== EXTRACT PROVIDED ==

———

LONDON, Sept 5 (Reuters) - A €1bn-equivalent financing backing Caisse de dépôt et placement du Québec’s (CDPQ) acquisition of a significant minority stake in French medical diagnostics company Sebia has launched for syndication, banking sources said.
The Canadian institutional asset manager agreed to buy the 46% stake from private equity firms Astorg Partners and Montagu Private Equity, it was announced on August 10.
Nomura is leading the financing, having bagged a lucrative sole bookrunner role, which will back the acquisition and refinance €460m and US$195m of existing term loan B debt.
The financing includes a €620m seven-year term loan B and a US$225m seven-year term loan B, as well as a €185m eight-year holdco PIK facility.
There is also a €20m revolving credit facility.
Pricing is set to emerge at a bank meeting on September 11 and investors have been asked to commit to the deal by September 22.
Sebia last tapped the loan market in December 2016 when it raised a €200m-equivalent add-on term loan, due December 2021.
The add-on was split between an €88.5m tranche, paying 350bp over Euribor with a 0% floor and a US$124m tranche, paying 325bp over Libor with a 1% floor. Both loans allocated at par. At the same time, Sebia repriced existing debt in line with the add-on.

———

(Source data)
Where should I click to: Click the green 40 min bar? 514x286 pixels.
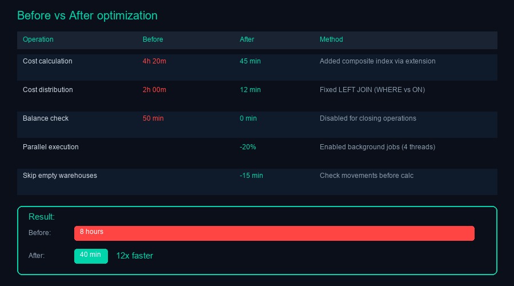click(x=91, y=256)
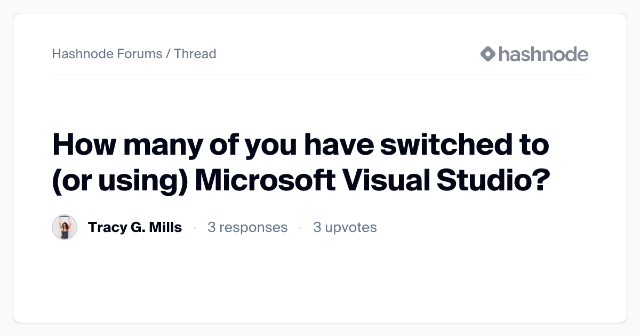Click the slash between Forums and Thread
Viewport: 640px width, 336px height.
click(168, 54)
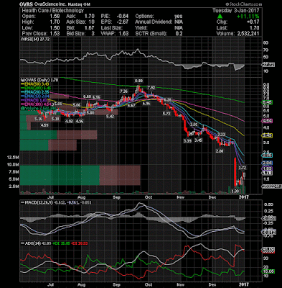Click the Oct label on the price chart axis
Image resolution: width=282 pixels, height=288 pixels.
[x=149, y=197]
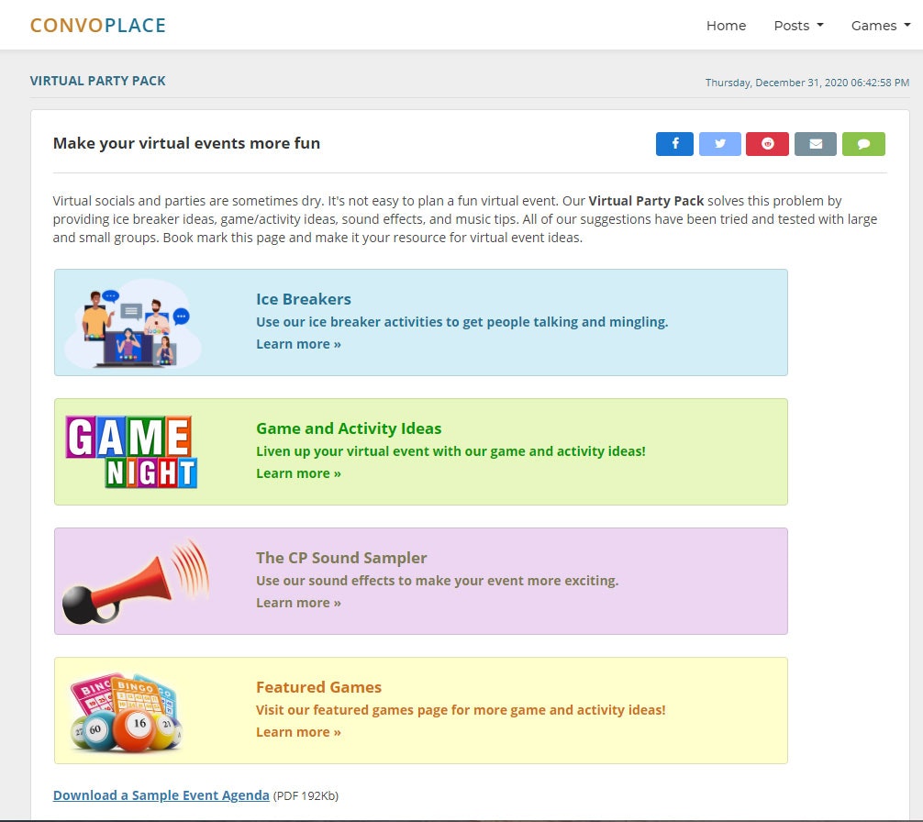This screenshot has height=822, width=923.
Task: Open Learn more under Game and Activity Ideas
Action: 298,472
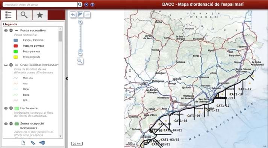The width and height of the screenshot is (268, 148).
Task: Zoom in with the plus button
Action: coord(80,22)
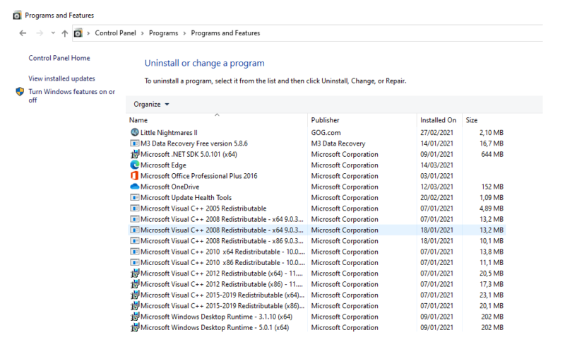565x347 pixels.
Task: Select the Microsoft .NET SDK 5.0.101 installer icon
Action: [x=135, y=154]
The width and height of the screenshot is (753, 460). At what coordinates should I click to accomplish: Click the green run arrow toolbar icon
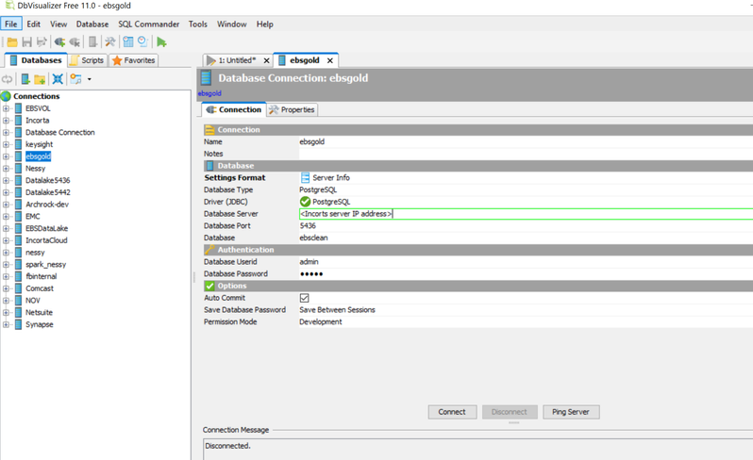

———

== STUDY QUESTIONS ==
(A) Reproduce the passage of the Sebia financing article from "The Canadian institutional" up to and including "loan B debt.", swapping "lucrative" for "profitable".
(B) Render this sentence from the Sebia financing article in Spanish: "There is also a €20m revolving credit facility."

== ANSWERS FOR EACH ITEM ==
(A)
The Canadian institutional asset manager agreed to buy the 46% stake from private equity firms Astorg Partners and Montagu Private Equity, it was announced on August 10.
Nomura is leading the financing, having bagged a profitable sole bookrunner role, which will back the acquisition and refinance €460m and US$195m of existing term loan B debt.

(B) También hay una línea de crédito renovable de 20 millones de euros.